Definición
Postherpetic myelitis. Código ICD-10-CM: B02.24. Fuente oficial: NIH Clinical Tables.
Cuadro clínico
Mielitis que surge semanas a meses después de herpes zóster (varicela-zóster virus, VZV), típicamente en dermatomera cervical o torácica. Presenta paraparesia o paraplegia progresiva, alteración sensitiva en banda (nivel dermatómico), disfunción vesical/intestinal, dolor radicular intenso precediendo síntomas motores. Examen físico: debilidad simétrica o asimétrica de miembros inferiores, nivel sensorial definido, hiperreflexia o arreflexia, signo de Babinski positivo. Factores riesgo: edad avanzada, inmunodepresión (VIH, trasplante), herpes zóster previo complicado. Inicio subagudo en días a semanas postinfección dermatómica.
Diagnóstico
RMN medular con secuencias T2/STIR muestra edema intramedular, frecuentemente en segmento contiguo a raíz dorsal afectada.

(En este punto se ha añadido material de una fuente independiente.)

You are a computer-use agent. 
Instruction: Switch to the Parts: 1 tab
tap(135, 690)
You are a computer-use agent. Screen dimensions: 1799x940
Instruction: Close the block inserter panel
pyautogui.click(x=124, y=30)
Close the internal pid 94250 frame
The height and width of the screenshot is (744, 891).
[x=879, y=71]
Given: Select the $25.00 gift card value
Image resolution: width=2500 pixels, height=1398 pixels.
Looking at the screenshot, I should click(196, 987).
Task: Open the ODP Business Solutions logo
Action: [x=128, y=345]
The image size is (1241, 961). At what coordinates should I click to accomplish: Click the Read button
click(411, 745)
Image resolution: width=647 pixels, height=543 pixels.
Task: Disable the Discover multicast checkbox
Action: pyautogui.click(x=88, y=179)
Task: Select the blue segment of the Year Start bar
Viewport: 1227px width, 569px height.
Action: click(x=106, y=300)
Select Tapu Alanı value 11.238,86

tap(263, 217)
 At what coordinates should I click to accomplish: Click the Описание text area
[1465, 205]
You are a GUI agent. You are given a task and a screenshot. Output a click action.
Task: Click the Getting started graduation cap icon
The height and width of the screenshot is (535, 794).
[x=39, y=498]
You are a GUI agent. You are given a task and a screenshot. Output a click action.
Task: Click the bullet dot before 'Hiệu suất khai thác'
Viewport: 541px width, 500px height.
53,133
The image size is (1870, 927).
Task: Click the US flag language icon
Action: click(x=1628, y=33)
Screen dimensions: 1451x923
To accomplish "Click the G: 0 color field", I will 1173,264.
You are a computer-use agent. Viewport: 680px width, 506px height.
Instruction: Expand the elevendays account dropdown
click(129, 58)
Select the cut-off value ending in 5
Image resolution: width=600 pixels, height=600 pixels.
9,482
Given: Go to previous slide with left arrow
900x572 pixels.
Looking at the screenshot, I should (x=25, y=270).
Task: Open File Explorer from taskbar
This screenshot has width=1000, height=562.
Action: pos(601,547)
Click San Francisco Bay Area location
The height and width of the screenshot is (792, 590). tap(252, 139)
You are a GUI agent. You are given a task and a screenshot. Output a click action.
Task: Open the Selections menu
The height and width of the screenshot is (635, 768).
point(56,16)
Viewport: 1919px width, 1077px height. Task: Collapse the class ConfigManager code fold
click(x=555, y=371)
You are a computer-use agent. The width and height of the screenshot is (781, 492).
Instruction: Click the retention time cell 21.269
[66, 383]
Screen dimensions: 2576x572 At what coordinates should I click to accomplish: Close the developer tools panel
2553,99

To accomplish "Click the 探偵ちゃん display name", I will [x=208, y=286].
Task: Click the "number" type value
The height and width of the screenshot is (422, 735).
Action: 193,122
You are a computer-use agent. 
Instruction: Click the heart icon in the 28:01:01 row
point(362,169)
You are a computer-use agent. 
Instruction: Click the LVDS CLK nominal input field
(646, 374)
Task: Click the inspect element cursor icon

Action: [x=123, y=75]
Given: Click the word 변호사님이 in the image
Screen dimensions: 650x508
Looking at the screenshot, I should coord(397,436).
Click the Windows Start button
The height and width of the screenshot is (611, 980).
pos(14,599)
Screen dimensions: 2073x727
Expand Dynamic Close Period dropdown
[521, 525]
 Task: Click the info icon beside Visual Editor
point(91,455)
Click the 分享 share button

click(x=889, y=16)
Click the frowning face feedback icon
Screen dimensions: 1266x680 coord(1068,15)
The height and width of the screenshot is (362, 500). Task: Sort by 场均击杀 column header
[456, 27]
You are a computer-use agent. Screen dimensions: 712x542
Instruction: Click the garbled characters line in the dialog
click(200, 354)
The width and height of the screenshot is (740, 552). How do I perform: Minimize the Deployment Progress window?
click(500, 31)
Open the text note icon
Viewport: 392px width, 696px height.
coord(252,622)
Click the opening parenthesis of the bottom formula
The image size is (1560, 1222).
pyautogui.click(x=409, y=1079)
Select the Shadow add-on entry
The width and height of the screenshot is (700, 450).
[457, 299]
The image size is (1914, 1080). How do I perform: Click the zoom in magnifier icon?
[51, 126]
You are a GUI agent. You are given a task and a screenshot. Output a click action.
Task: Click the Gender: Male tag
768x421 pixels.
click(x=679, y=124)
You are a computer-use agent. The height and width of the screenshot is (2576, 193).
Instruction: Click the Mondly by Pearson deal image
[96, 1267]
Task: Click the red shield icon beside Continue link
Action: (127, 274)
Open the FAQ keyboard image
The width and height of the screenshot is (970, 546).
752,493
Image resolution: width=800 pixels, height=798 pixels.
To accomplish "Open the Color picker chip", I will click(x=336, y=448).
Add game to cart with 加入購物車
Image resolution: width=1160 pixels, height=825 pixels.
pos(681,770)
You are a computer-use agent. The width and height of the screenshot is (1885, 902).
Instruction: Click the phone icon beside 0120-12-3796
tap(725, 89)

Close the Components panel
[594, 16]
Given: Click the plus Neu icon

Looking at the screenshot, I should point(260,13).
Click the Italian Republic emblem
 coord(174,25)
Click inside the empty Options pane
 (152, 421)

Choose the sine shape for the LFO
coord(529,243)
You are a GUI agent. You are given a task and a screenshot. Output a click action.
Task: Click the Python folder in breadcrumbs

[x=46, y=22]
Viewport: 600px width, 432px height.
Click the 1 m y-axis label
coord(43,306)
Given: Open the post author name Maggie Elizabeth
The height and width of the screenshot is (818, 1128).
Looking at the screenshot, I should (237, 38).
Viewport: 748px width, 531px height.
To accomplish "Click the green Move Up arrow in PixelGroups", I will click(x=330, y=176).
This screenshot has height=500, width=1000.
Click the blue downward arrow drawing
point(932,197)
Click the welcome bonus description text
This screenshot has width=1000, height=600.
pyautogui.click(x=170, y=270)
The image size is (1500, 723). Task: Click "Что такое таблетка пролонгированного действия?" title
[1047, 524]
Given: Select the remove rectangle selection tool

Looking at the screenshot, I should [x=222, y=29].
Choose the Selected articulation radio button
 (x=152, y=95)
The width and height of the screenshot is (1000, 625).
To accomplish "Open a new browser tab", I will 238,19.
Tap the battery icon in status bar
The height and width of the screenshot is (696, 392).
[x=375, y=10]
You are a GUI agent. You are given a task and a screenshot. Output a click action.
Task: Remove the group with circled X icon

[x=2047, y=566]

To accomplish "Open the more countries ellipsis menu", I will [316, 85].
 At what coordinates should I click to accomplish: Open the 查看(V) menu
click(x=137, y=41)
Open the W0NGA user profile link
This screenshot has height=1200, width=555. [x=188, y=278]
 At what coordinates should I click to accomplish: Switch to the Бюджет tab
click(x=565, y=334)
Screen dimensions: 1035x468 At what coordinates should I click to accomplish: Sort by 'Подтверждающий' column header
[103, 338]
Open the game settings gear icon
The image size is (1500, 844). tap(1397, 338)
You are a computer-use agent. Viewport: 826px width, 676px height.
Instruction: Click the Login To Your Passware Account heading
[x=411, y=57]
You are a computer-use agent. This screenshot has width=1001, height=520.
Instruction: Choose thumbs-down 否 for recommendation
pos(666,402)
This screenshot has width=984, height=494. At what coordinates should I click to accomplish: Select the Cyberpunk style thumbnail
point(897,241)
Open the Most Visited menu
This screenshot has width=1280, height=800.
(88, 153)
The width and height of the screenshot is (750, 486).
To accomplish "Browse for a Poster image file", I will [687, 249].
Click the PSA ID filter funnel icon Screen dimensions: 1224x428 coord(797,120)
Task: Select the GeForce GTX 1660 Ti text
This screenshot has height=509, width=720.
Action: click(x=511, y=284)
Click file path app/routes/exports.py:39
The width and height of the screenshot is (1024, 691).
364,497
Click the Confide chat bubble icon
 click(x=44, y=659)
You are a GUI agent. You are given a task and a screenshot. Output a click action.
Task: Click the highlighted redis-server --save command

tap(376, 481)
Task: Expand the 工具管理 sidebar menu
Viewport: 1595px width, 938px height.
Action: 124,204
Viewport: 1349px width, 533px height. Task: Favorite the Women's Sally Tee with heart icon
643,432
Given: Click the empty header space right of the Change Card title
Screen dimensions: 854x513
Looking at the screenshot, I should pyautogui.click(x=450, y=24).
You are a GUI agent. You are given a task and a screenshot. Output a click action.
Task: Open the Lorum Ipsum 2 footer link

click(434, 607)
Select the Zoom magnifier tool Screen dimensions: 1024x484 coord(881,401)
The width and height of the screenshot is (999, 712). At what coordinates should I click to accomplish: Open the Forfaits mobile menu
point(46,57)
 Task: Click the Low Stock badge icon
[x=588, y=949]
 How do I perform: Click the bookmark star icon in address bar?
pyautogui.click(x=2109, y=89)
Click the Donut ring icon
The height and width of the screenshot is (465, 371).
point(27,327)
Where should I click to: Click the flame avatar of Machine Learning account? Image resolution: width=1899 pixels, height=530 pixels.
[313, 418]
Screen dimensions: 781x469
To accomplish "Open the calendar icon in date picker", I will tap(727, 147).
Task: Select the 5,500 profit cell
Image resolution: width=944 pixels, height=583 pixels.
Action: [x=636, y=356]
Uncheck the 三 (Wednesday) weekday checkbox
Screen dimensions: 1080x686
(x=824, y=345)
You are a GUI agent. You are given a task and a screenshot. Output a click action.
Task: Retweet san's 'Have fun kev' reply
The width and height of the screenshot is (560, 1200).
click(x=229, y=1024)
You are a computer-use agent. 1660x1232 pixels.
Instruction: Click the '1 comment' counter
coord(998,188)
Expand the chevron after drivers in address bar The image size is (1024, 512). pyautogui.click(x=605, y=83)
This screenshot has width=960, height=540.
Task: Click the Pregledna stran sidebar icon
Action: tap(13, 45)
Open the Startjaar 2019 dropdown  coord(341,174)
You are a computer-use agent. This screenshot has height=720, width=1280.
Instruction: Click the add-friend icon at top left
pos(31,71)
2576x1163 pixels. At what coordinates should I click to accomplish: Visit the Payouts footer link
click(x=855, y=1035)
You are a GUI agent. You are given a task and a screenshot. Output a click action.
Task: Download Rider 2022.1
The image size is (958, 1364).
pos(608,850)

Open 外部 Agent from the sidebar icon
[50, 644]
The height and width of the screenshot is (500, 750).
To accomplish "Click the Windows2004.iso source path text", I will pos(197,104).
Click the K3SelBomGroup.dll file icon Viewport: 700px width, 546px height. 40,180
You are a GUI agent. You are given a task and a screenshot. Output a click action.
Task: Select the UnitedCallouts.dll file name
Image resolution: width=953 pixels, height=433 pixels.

LCR: pleocitosis linfocitaria, proteínas elevadas, glucosa normal, PCR-VZV positiva (sensibilidad >80% en LCR vs sangre). Electromiografía/velocidad conducción: cambios neuronales si radiculomielitis. Exclusión de compresión medular, infección bacteriana, tuberculosis. Criterios: síndrome medular agudo + antecedente zóster + positividad VZV + hallazgos RMN compatibles. ICD-10: B02.24.
Diagnóstico diferencial
1. Mielitis transversa idiopática: ausencia antecedente zóster, PCR-VZV negativa. 2. Radiculomielitis por VIH: seronegatividad VIH, contexto epidemiológico diferente. 3. Herpes simplex mielitis (HSV-1/2): rara, requiere PCR HSV en LCR. 4. Compresión medular (metástasis, absceso): RMN sin edema intramedular, imagen de masa. 5. Mielopatía espondilótica: cambios degenerativos vertebrales, ausencia historia zóster reciente, imagen de compresión mecánica.
Tratamiento
Primera línea: Aciclovir IV 10-15 mg/kg cada 8 horas por 10-14 días (recambio a valaciclovir oral 1g cada 8h si mejora clínica). Metilprednisolona IV 1g/día × 3-5 días seguido prednisona oral 1mg/kg/día tapering. Analgesia multimodal: gabapentina 300-3600 mg/día dividido, pregabalina 300-600 mg/día, analgésicos opioides si refractario. Fisioterapia, apoyo vascular-intestinal según deficiencias. Segunda línea: plasma exchange si deterioro progresivo pese tratamiento. Derivación a neurología si no mejora en 2 semanas, secuelas motoras persistentes o diagnóstico incierto. Seguimiento RMN a 3 meses.